Là-bas, j'ai passé une année formi dable. Les supporters, les joueurs forment une même famille. Le village est tout dévoué au XIII". Le temps de décrocher une distinction de vice-champion de France et le revoilà, douze mois plus tard, réintégrant le nid carcassonnais.
"Intoxiqué au XIII"
Car la tunique noire et jaune, c'est comme une seconde peau. Une peau de chagrin parfois, une peau d'amour surtout, pour ce supporter de l'OM, qui admet n'avoir aucune autre passion que le XIII. "
A la maison, on mange, on boit, on dort XIII", résumant sa foi en une phrase en un condensé franc comme un coup de badine. "
Je suis un véritable intoxiqué. Que voulez-vous, ce sport, c'est ma vie".
Une passion dévorante qui se consume à l'abri du regard de son père Kader, vigneron. "
Papa est venu me voir jouer une fois, lors d'une finale cadets face à Lézignan. Je me suis légèrement blessé. Rien de bien méchant. Craignant pour ma santé, il s'est alors promis de ne plus jamais revenir" , concède celui qui vit toujours dans la maison familiale de Verzeille, à une portée de drop de Limoux.
Mais depuis quelques mois, tout s'accélère autour de l'international cadet, junior, et France A, titulaire indiscutable à la charnière de l'ASC, où ses feintes suaves et ses accélérations font rugir de plaisir le temple audois. Sa vie est prise de vibrations. Ça brille. Ça brasille. Mais, le futur éducateur pour enfants en difficultés va à son rythme. Allegro, enfonçant toutes les portes qui se dressent devant lui : finale du championnat 2007, stage avec Hull FC et sélection en France A (face à la Papouasie-Nouvelle-Guinée).
Surnommé "Le prodige"
Et ce mois passé en Angleterre, en août dernier, grâce à Steve Deakin, l'ancien coach de l'UTC devenu celui d'Oldham, a représenté une sorte de révélation pour cet admirateur pêle-mêle de Sean Long, Andy Farrell, Pat Lam ou encore Adam Mogg. Comme un jour nouveau qui déchira l'air brumeux de son avenir. "
Côtoyer tous les pros de Hull FC, à l'entraînement comme en match (trois avec la réserve, pour quatre essais),
m'a définitive ment convaincu que c'est dans cette voie que je souhaitais m'orienter". Depuis, il est devenu le premier conquérant, aspiré par ce soleil de l'excellence.

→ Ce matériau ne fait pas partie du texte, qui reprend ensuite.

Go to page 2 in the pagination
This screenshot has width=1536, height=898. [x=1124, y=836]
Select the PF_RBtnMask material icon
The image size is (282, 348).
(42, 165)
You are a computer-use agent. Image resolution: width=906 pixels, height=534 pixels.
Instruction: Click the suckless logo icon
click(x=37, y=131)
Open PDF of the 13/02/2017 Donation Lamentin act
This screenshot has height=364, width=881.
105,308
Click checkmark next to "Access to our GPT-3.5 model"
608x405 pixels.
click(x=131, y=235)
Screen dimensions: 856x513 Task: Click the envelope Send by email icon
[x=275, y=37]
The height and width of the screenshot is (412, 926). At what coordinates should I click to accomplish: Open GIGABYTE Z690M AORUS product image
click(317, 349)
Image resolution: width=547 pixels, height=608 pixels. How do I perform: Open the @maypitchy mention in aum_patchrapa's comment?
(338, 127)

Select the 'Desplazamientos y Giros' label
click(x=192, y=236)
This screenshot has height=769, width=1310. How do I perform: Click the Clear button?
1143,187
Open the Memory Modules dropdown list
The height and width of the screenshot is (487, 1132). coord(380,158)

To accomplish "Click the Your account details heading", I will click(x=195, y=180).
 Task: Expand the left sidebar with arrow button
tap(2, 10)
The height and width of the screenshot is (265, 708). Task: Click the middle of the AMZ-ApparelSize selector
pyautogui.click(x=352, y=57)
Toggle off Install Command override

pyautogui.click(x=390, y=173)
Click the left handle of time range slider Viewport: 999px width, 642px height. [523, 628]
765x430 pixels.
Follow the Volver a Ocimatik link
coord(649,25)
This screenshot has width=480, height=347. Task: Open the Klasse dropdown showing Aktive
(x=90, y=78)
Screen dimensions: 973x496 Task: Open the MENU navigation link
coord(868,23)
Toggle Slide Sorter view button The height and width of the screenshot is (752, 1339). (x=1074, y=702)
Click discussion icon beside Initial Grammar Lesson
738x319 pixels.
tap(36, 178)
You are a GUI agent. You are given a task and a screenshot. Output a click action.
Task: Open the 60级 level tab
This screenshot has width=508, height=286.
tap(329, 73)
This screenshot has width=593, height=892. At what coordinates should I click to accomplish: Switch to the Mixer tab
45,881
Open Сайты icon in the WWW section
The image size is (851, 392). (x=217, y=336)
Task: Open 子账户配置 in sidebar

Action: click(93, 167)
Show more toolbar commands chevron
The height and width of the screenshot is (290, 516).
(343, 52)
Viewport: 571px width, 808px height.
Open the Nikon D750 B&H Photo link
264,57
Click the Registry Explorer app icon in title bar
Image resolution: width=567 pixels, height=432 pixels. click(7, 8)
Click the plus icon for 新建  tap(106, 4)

Enchaînant les séances de musculation et jouant les prolongations lors de chaque entraînement, pour parfaire son jeu au pied, la carrière du jeune "prodige", comme le surnomment certains, pourrait ne pas s'embourber dans les marais de l'anonymat. Bien au contraire. Lui, rêve de Super League, des Dragons Catalans, de Hull, de la Coupe du monde 2008, de l'Australie. "
Pour progresser, et me frotter à ce qui se fait de mieux". Etre fixé, pourrait-il rajouter, même. C'est clair, l'animal est obstiné. Ambitieux. Pour preuve, il fait du titre de champion de France son objectif. "
Pia et Lézignan ne nous sont pas supérieurs. Nous formons un bon groupe. Le bouclier n'est pas inaccessible", martèle-t-il avec gourmandise.